Foreign in a Domestic Sense: Puerto Rico, American Expansion, and the
Constitution.
Durham: Duke University Press, 2001. xv + 425 pp. Notes on contributors
index. $69.95 (cloth), ISBN 0-8223-2698-1 ISBN 0-8223-2698-1; $23.95
(paper), ISBN .
Reviewed by:
Bartholomew H. Sparrow , University of Texas at Austin.
Published by:
H-Law
(January, 2002)
Puerto Rico
and the Liminal Status of the U.S. Territories
Americans think of the United States as having a liberal,
federal republic: "liberal," because it is founded on principles of
political equality and individual rights; "federal," because the
responsibilities of government are divided between the state and national
governments, and because political representation is determined
geographically, by state and state-based congressional districts; a
"republic," because decisions are made by citizens indirectly, through
elected officeholders and their appointees.
The existence of Puerto Rico belies all three commonplaces.
Puerto Rico is part of the United States, yet Puerto Ricans do not enjoy
the same individual rights as U.S. citizens from the fifty states (they
are not guaranteed the right to trial by jury, for instance) or receive
the same membership benefits (Congress has capped SSI and AFDC benefits
for Puerto Rican recipients). Puerto Rico comes under the sovereignty of
the United States (under the 1899 Treaty of Paris, following the
Spanish-American War, and the Supreme Court's rulings in the Insular
Cases, beginning with Lima v. Bidwell, 182 U.S. 1 [1901]) and
is subject to the plenary power of Congress, the executive branch, and the
federal courts, yet it lacks representation in the legislative or
executive branch.
Foreign in a Domestic Sense: Puerto Rico, American
Expansion, and the Constitution,
a compilation of essays by federal judges, legal scholars, political
scientists, and others edited by Christina Duffy Burnett and Burke
Marshall, sheds important light on the historical, constitutional,
cultural, and political realities of the Commonwealth of Puerto Rico and,
more generally, the expansion of the United States beyond the fifty
states. The editors divide the seventeen chapters (and "A Note on the
Insular Cases" by Burnett) into four sections, "History and
Expansion," "Expansion and Constitution," "Constitution and Membership,"
and "Membership and Recognition."
The contributors approach Puerto Rico's political position
from distinct viewpoints, a diversity that illuminates the many aspects of
Puerto Rico's position as an "unincorporated territory." At the same time,
the diversity of the contributions - from, say, Mark Weiner's exposition
of the Teutonic ethno-juridical discourse reflected in the Insular
Cases to Richard Thornburgh's explanation of U.S. territorial policy
with respect to Puerto Rico based on his political experience in the Bush
administration -- highlights those points where the contributions
intersect.
Several of these points bear restatement.

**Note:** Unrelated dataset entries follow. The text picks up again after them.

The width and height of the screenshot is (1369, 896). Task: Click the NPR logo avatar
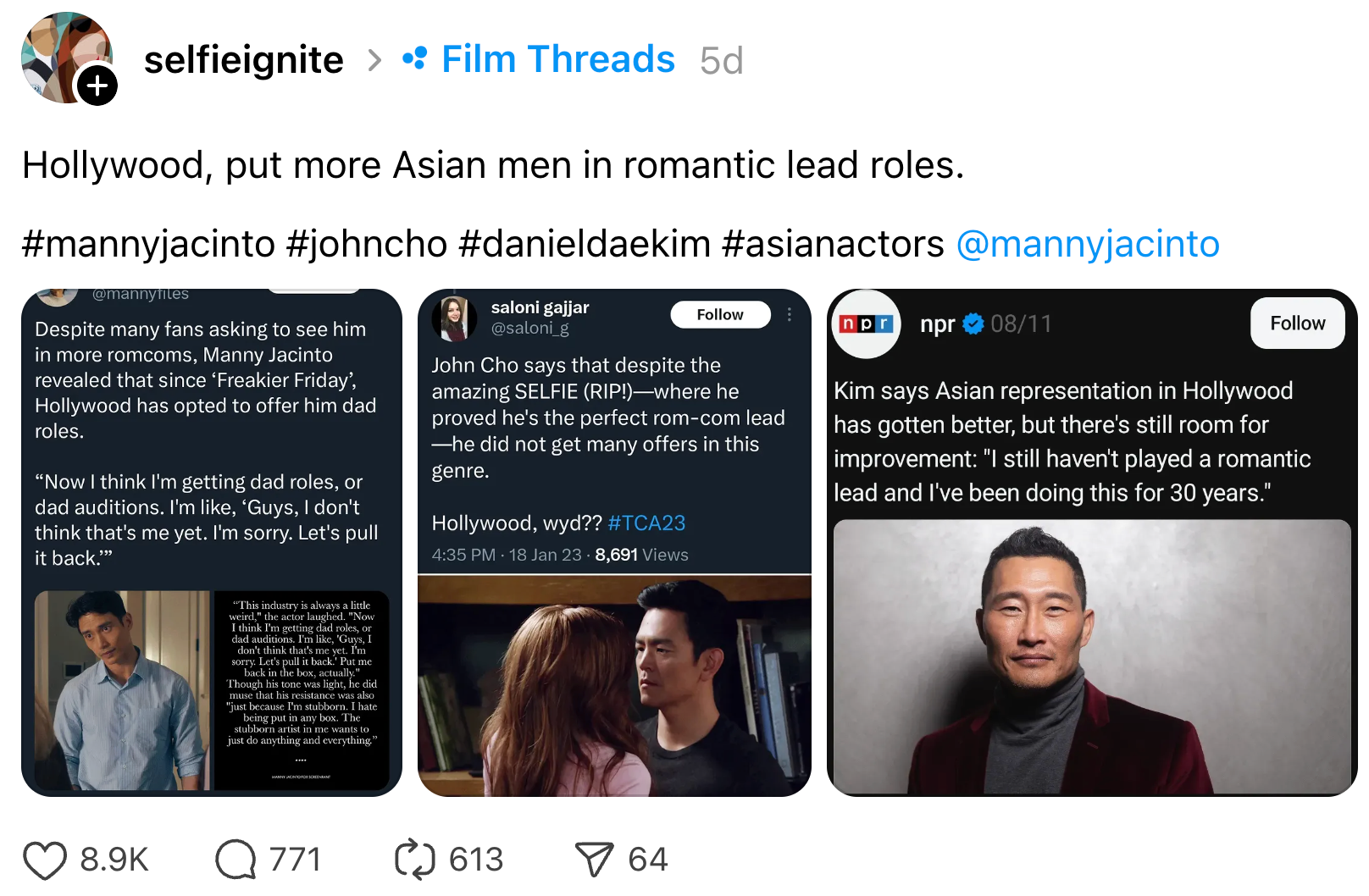pos(866,324)
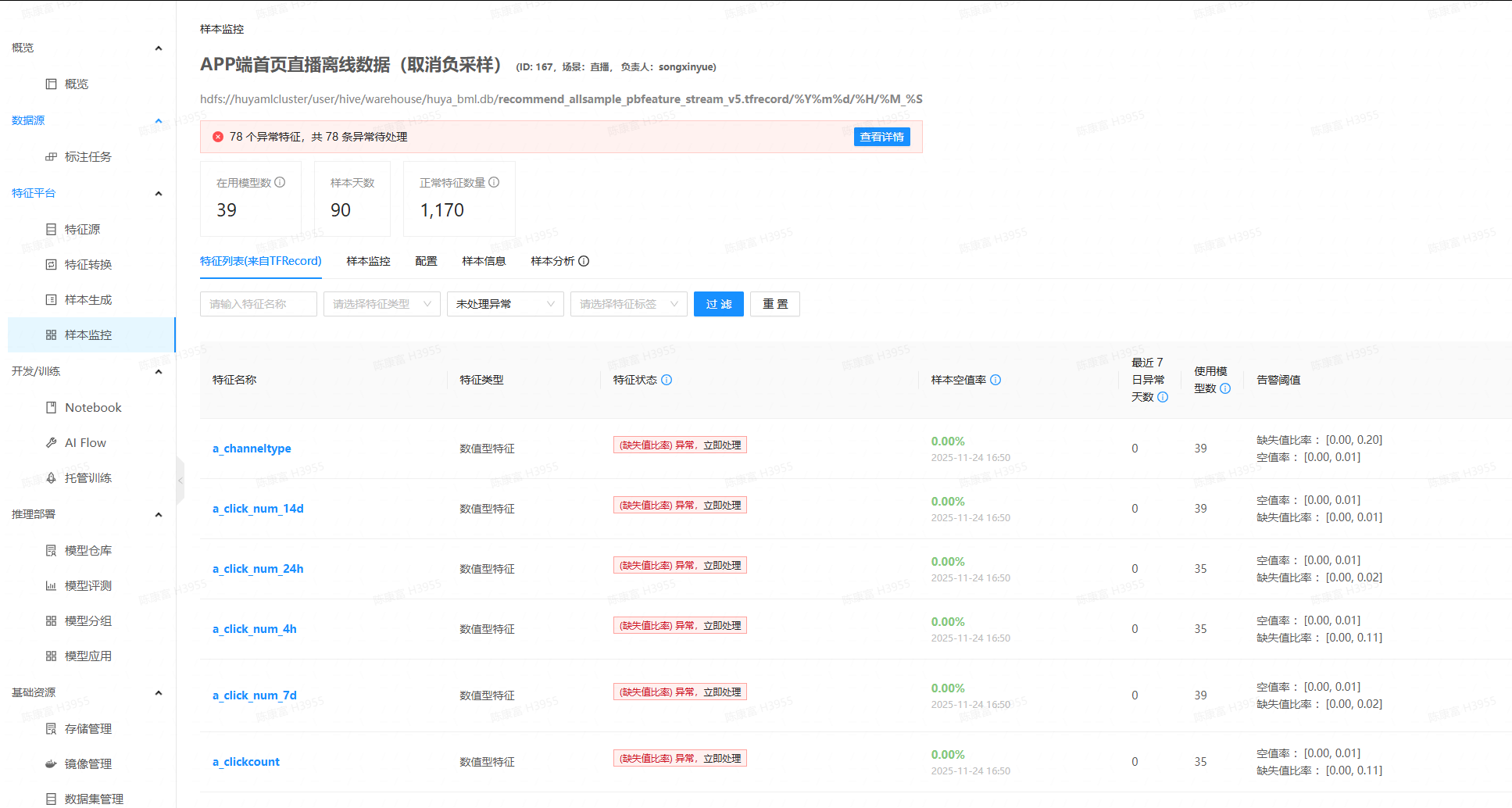Open the 请选择特征类型 dropdown
1512x808 pixels.
pyautogui.click(x=381, y=304)
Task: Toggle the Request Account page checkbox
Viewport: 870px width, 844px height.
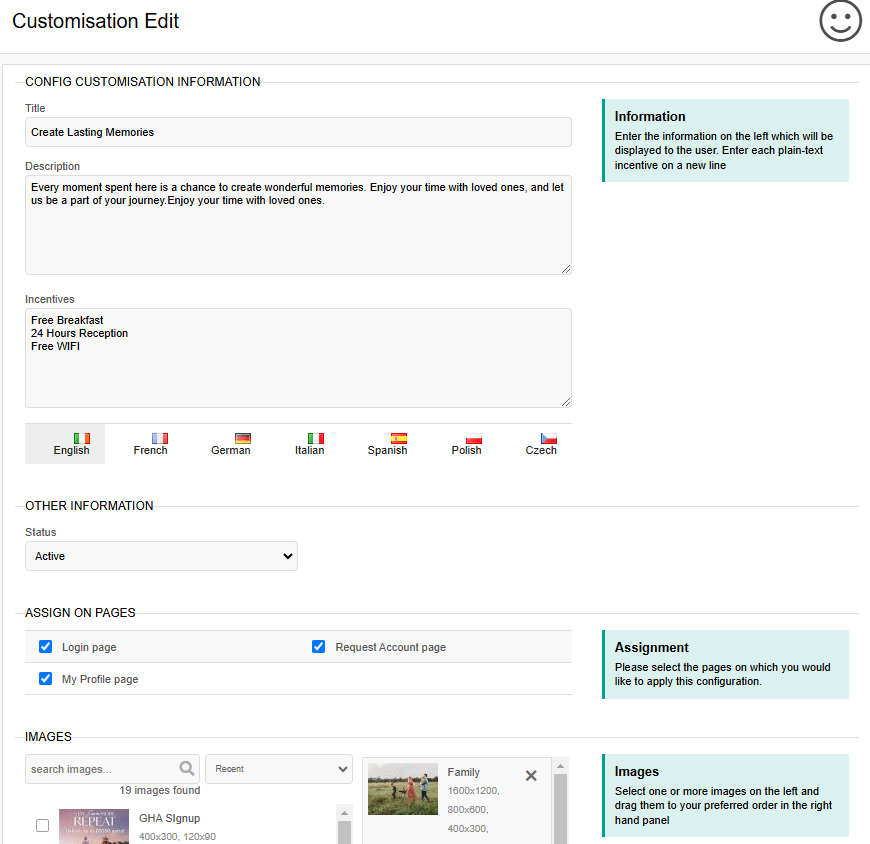Action: click(x=318, y=646)
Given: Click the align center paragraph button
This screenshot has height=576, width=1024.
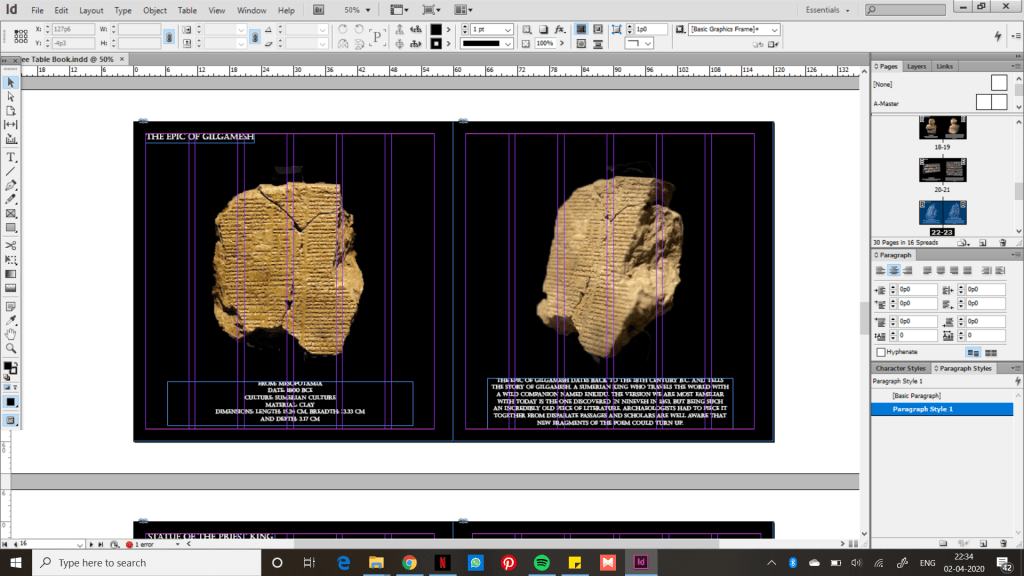Looking at the screenshot, I should pyautogui.click(x=894, y=271).
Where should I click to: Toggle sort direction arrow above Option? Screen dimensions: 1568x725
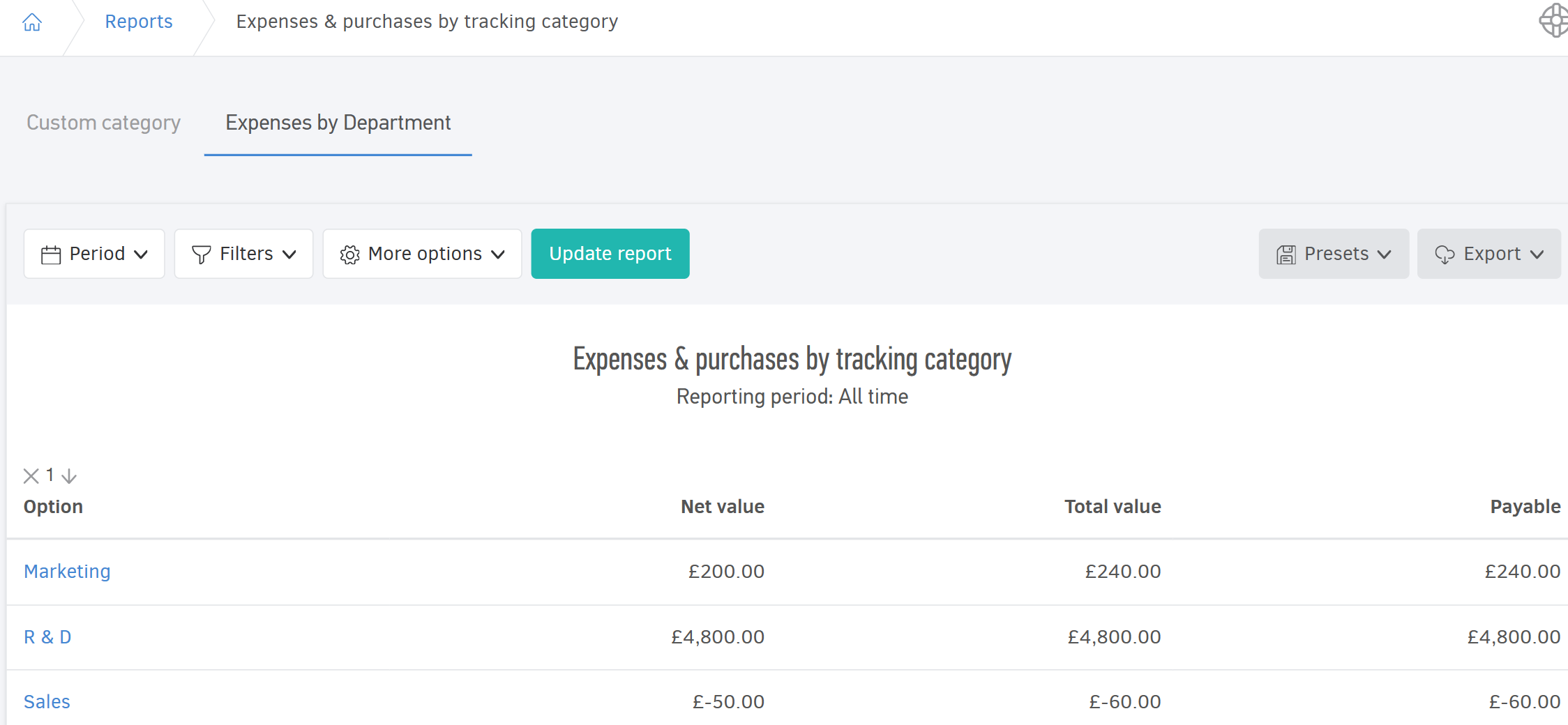(x=69, y=476)
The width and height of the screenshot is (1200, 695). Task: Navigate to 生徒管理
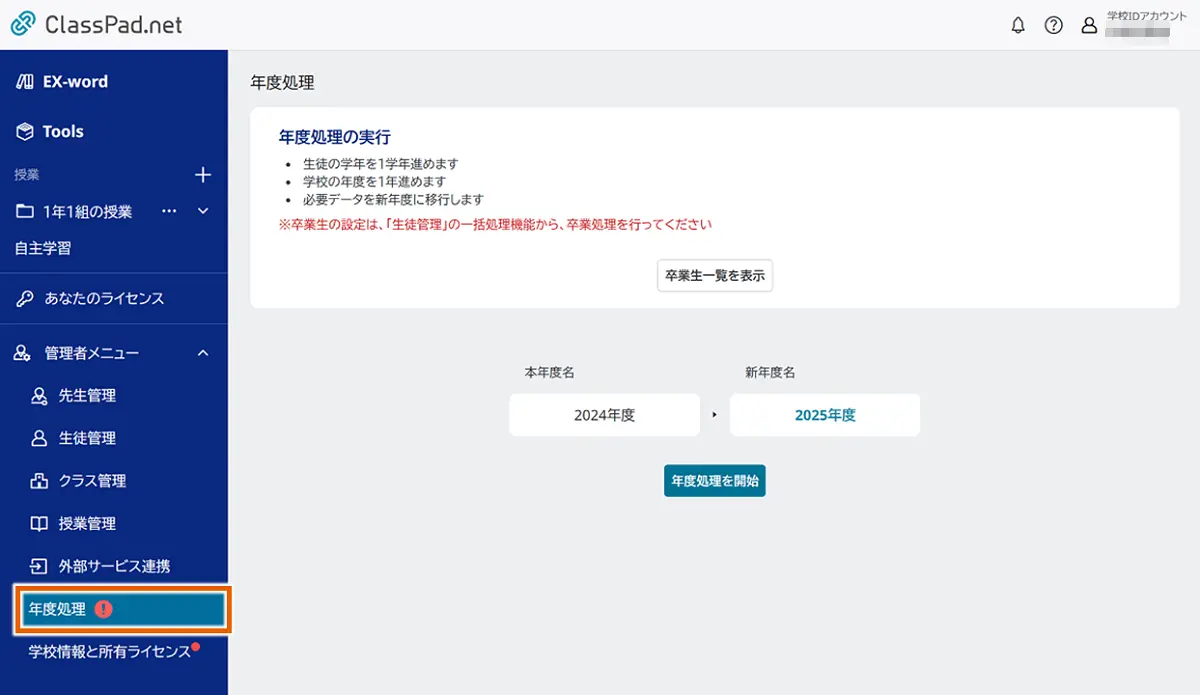click(x=87, y=438)

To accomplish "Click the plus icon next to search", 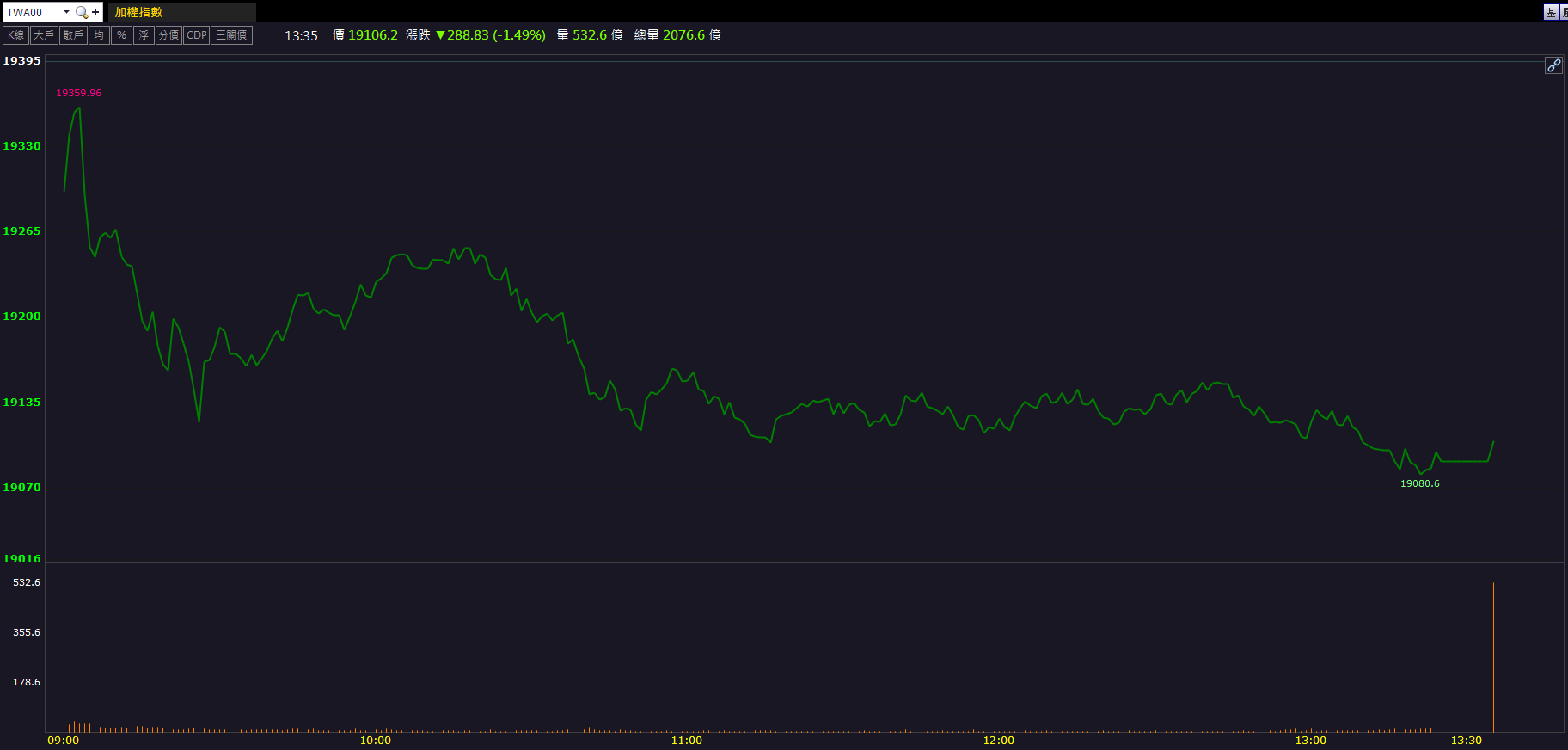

One is that Puerto Rico is a colony, subject to the
sovereignty of the U.S. government, a government over which Puerto Rico
has little effective control. The terms of the Treaty of Paris, in
conjunction with the Insular Cases (most notably Downes v.
Bidwell, 182 U.S. 244 [1901]) and the 1952 legislation that
established Puerto Rico as a commonwealth, have kept it as a dependency of
the United States. Puerto Rico thus stands as a contradiction to the
principles of representative government. Indeed, its status does not match
the U.N.'s 1960 criteria of decolonization. Instead, the U.S. government
has claimed that the status of Puerto Rico is a domestic matter, beyond
the jurisdiction of the United Nations.
Even so, to identify Puerto Rico as a "colony" may obscure
as much as it reveals. A majority of Puerto Ricans have not approved
alternatives to the status quo, whether statehood or independence.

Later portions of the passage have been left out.